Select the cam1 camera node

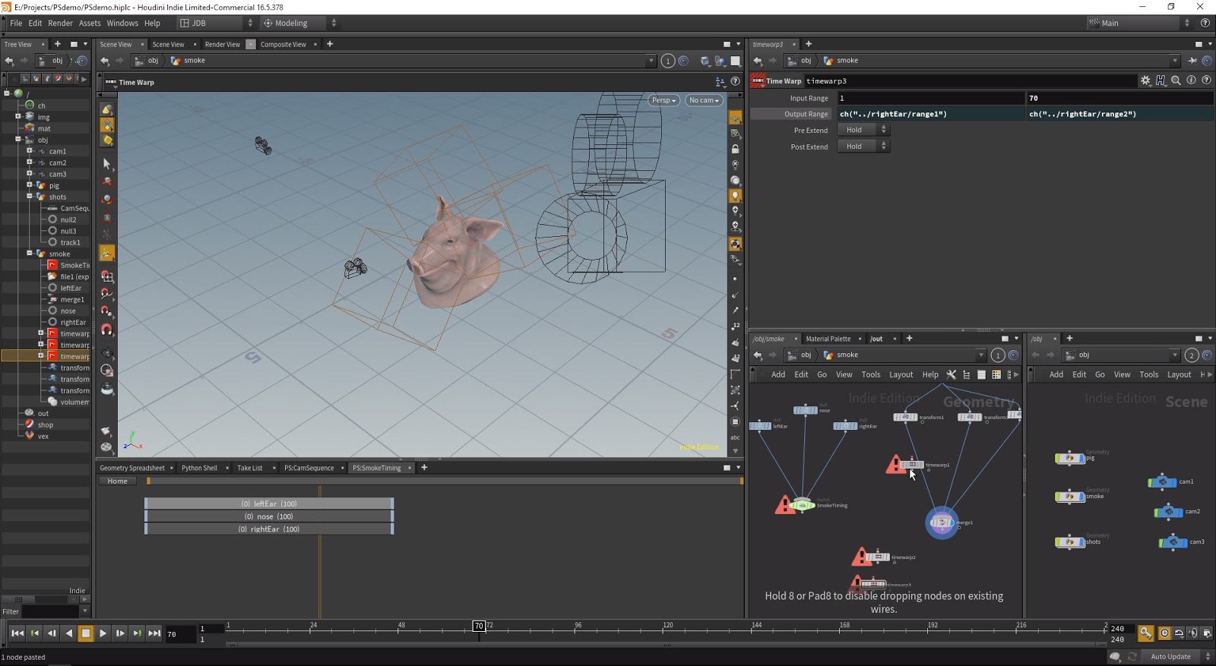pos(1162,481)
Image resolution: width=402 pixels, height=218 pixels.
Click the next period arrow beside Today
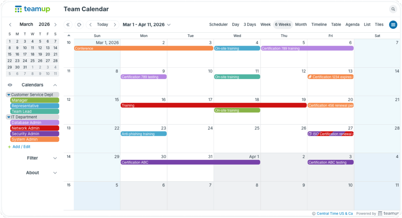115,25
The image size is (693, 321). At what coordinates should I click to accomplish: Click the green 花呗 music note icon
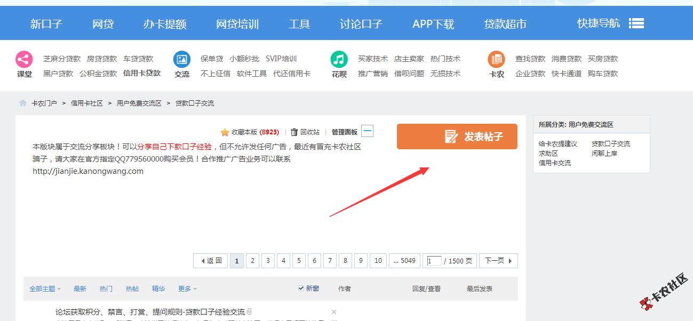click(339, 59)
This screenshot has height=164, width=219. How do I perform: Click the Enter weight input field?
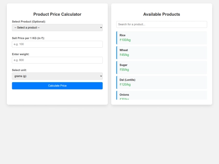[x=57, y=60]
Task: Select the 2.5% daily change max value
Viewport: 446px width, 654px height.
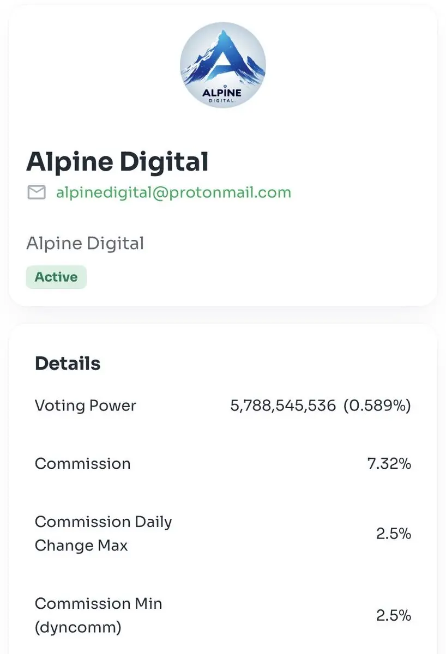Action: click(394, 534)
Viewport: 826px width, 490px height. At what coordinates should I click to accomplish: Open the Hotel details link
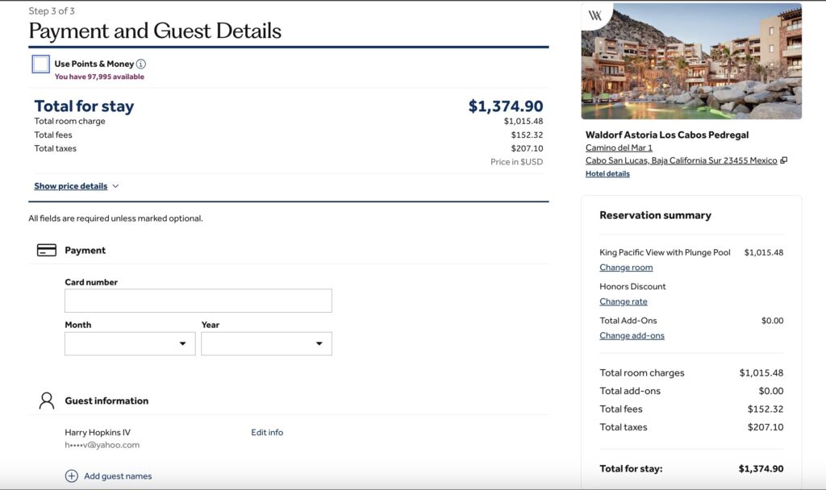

■ **WHAT NEEDS TO BE DONE**:
Repeat the stretch from the line containing "Task: Select the 2.5% daily change max value" through the end of the rows, swapping "Viewport" for "Display" and keeping everything else the same. Omit the pictures from the result.

■ **EXERCISE SOLUTION**:
Task: Select the 2.5% daily change max value
Display: 446px width, 654px height.
Action: click(394, 534)
Display: 826px width, 490px height. At what coordinates should I click to accomplish: Open the Hotel details link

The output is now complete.